I had planned to start Saturday on South Congress as usual. What had
begun with parties at Yard Dog Folk Art Gallery and the Continental
Club a few years ago has now turned into a scene rivaling Sixth Street,
with several other cafes and restaurant hosting parties during the day.
It was too crowded for me, and after a quick
breakfast I drove over to Cheapo Discs.
The Silos @ Cheapo Discs
The Silos started with a short Spanish set: “Disfrute”,
Langrimas”, “Porque No”. They continued with “Stoplight”,
“Innocent”, “The Only Love”, followed by a jam which almost turned into
“I’m Straight”, but instead they decided to play “Find A Way” on
request before closing with “Caroline”.
Next up was a slight diversion from
the usual Party routine: I stopped by at the Texas
Rollergirls Derby. See many more photos here on the Rollergirls site.

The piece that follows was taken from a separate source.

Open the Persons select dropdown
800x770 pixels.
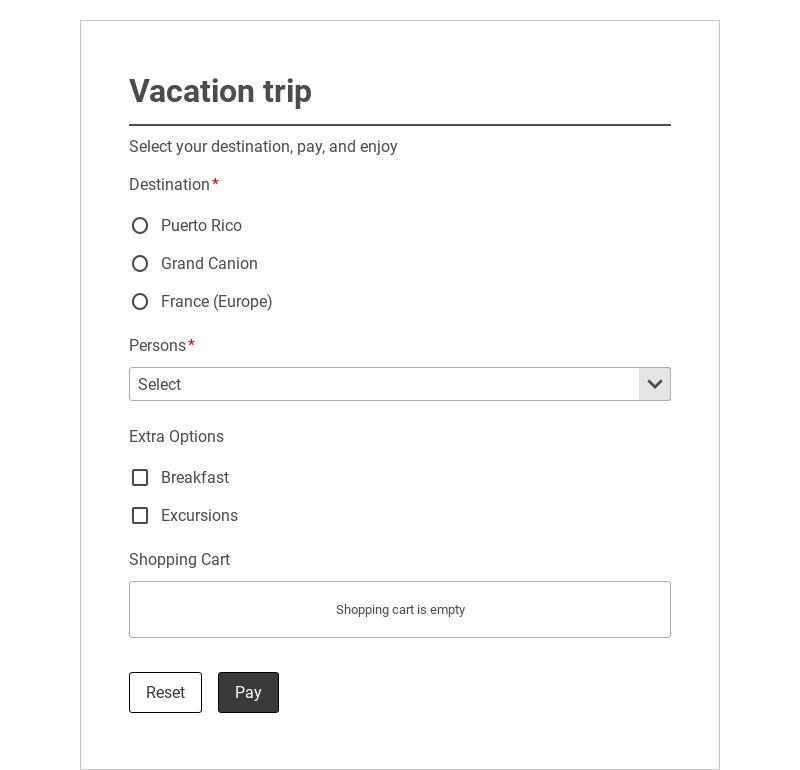385,384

Nashville Pussy @ Austin Music Hall (Texas
rock & roll. The husband/wife team of Blaine Cartwright (9 Pound
Hammer) and Ruyter Suys (pro-nounced Rider Sighs) lost their
fire-breather ages ago, but they continue churning out raunch &
roll, last heard on 2002's Say Something Nasty.” – Darcie Stevens, Austin Chronicle
Nashville Pussy got to play after the derby was
performed a few new songs from their next album, as well as the usual
“High As Hell”, “Hitchhike To Cincinnati…” and “Keep On Fucking”. Karen
Cuda has taken over from former bass player Katie Lynn Campbell, who
now lives in Canada, where she plays with Ian Blurton in C’mon. The set
ended somewhat abruptly at 4pm, when the power was cut…

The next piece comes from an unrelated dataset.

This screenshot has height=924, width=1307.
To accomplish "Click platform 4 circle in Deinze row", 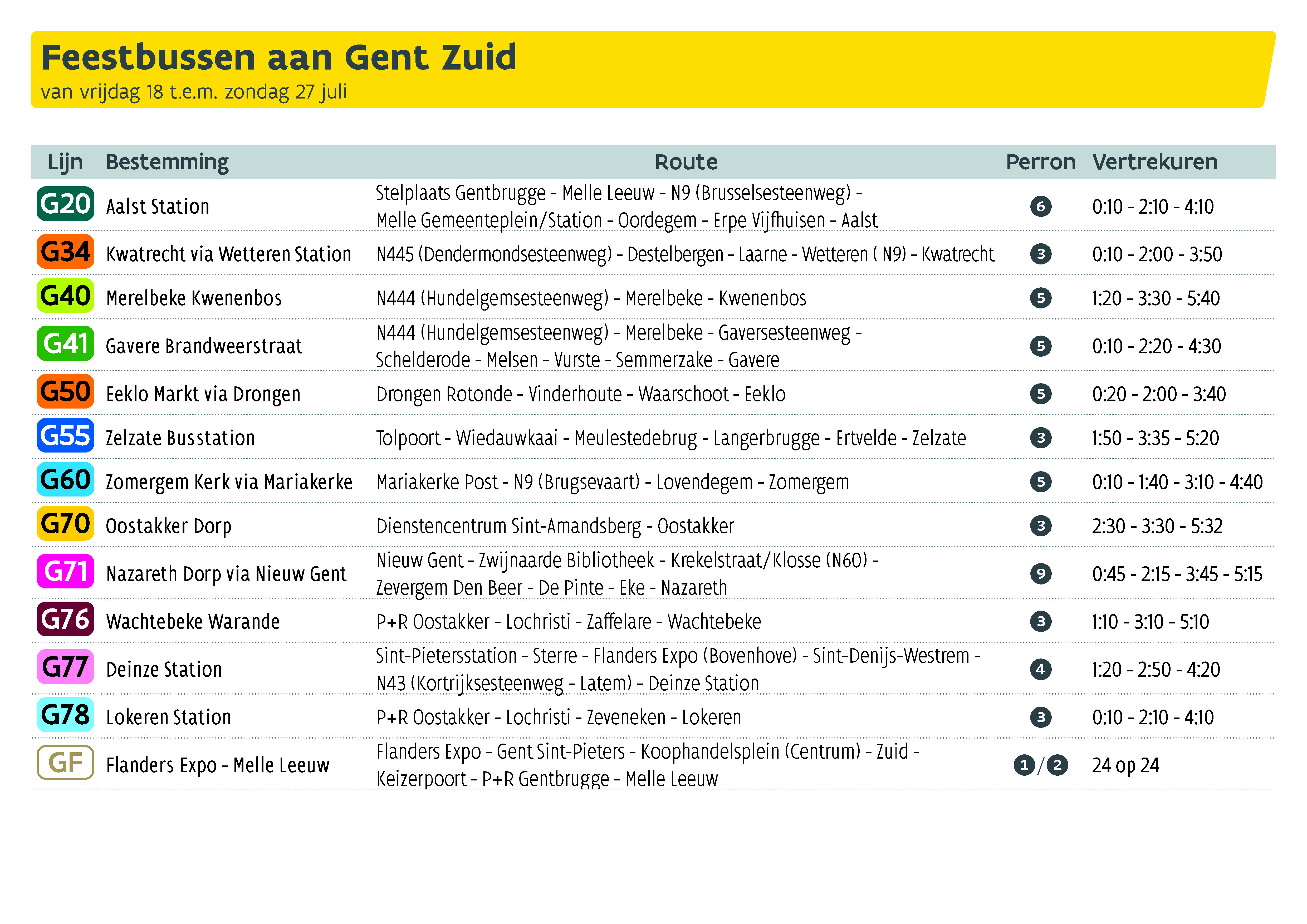I will point(1041,669).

Amy Rigby @ Dog & Duck Pub (Pop Culture Press Party)
“Amy Rigby has been
everyone from Elvis Costello to Carole King, but the Nashville
singer-songwriter has few peers. She composes songs full of truth,
fury, humor, lust, and melancholy, filling five albums and a new,
as-of-yet-untitled project.” – Jim Caligiuri, Austin Chronicle
Pop Culture Press presented an excellent line-up on the
two stages in
the parking lot at the Dog & Duck. Shortly after I arrived, Amy
Rigby began her first set. Usually I’m not a big fan of "humourous"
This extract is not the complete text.